Records for this exercise:
###
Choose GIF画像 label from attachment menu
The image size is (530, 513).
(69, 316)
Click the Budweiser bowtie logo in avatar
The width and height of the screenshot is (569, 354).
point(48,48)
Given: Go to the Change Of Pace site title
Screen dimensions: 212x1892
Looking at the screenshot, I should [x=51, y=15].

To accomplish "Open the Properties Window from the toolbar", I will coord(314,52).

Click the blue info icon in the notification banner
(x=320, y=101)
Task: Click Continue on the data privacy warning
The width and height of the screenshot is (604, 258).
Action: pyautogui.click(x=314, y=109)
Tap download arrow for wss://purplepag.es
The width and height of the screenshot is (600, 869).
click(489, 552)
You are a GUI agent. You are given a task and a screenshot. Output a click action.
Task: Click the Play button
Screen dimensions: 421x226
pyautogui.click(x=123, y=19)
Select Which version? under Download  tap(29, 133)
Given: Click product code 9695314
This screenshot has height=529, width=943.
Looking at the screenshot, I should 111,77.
###
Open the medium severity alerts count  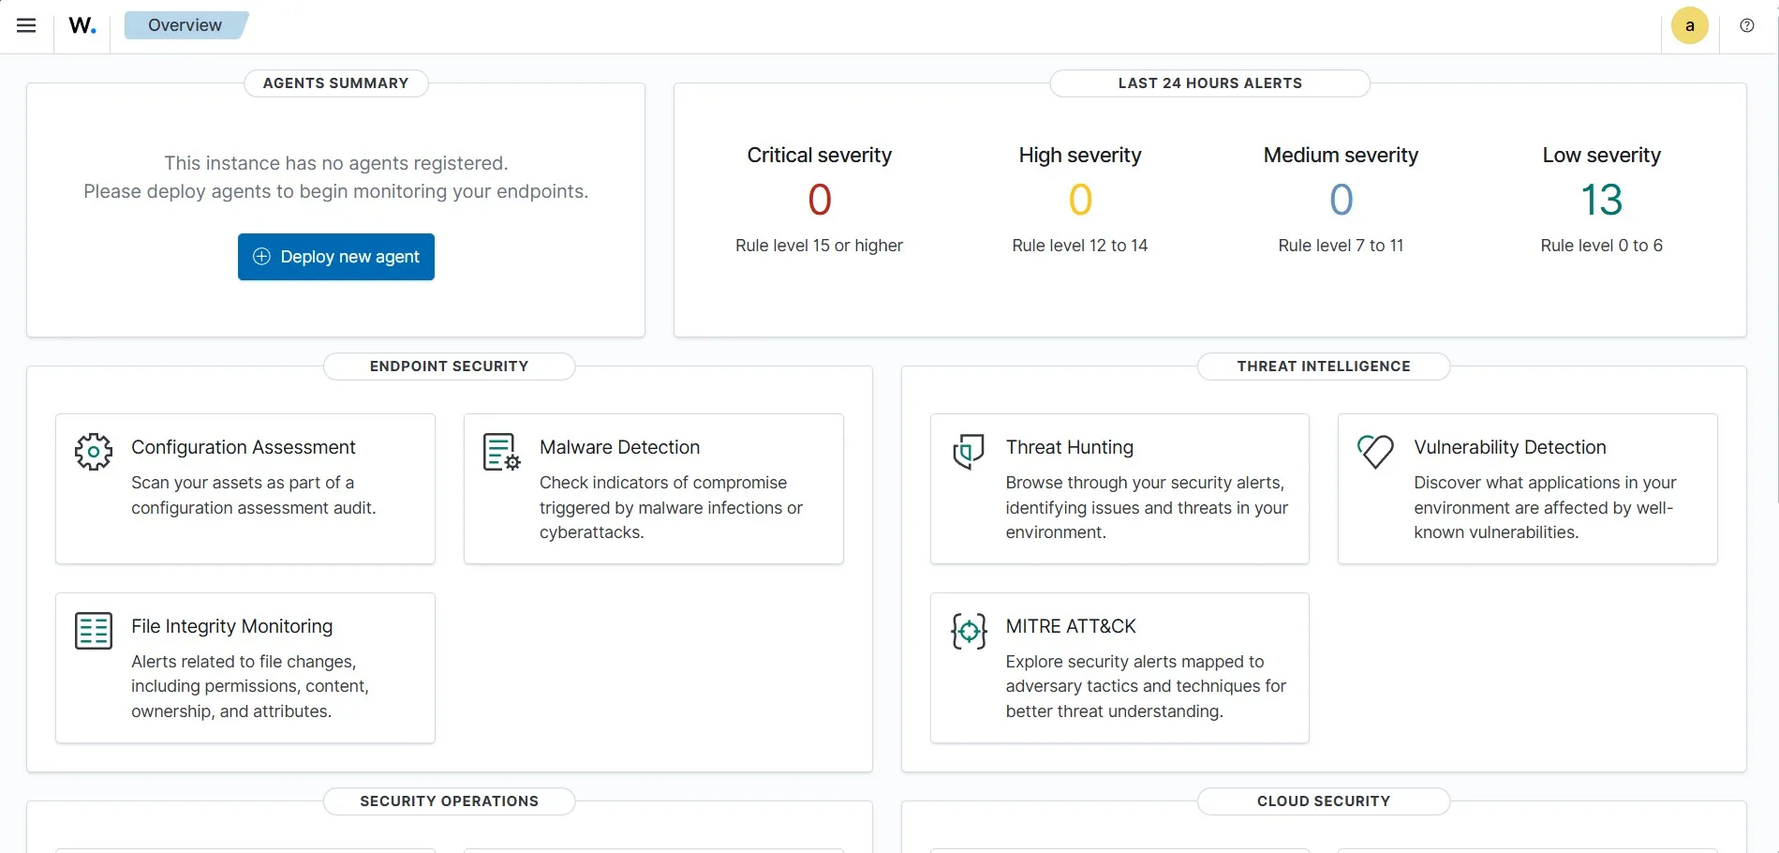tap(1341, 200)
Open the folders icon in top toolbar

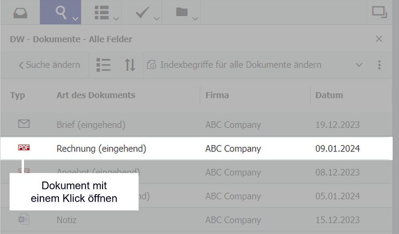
###
Working from the material above, restate word for word the lines between the line with "The width and height of the screenshot is (569, 354)." and the line with "Tap download arrow for wss://purplepag.es", both included, and only those.

The width and height of the screenshot is (569, 354).
point(48,48)
Given: Go to the Change Of Pace site title
Screen dimensions: 212x1892
Looking at the screenshot, I should [x=51, y=15].

To accomplish "Open the Properties Window from the toolbar", I will coord(314,52).

Click the blue info icon in the notification banner
(x=320, y=101)
Task: Click Continue on the data privacy warning
The width and height of the screenshot is (604, 258).
Action: pyautogui.click(x=314, y=109)
Tap download arrow for wss://purplepag.es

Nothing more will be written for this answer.